== What you are asked to do ==
Copy the lines below without changing them, and leave the pictures out of your copy.

== Supplied material ==
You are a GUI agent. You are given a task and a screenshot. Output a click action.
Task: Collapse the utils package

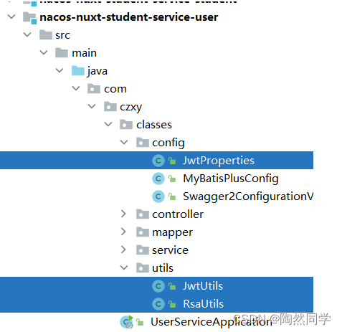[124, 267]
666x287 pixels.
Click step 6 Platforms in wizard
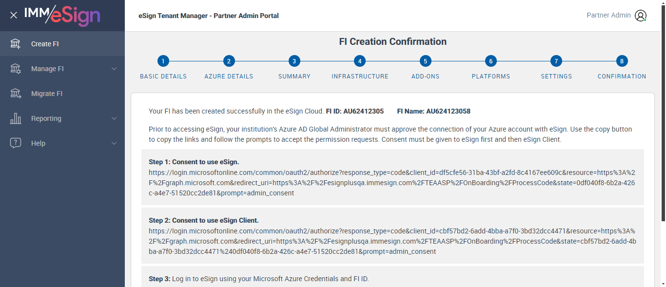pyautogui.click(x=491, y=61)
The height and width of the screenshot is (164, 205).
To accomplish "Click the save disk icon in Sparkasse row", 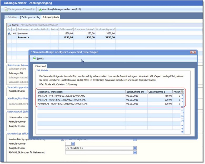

== Right answer ==
You are a GUI agent. You are given a task and a screenshot. Output a click action.
Task: Collapse the utils package

[124, 267]
666x287 pixels.
Click step 6 Platforms in wizard
pyautogui.click(x=491, y=61)
The height and width of the screenshot is (164, 205).
To accomplish "Click the save disk icon in Sparkasse row", 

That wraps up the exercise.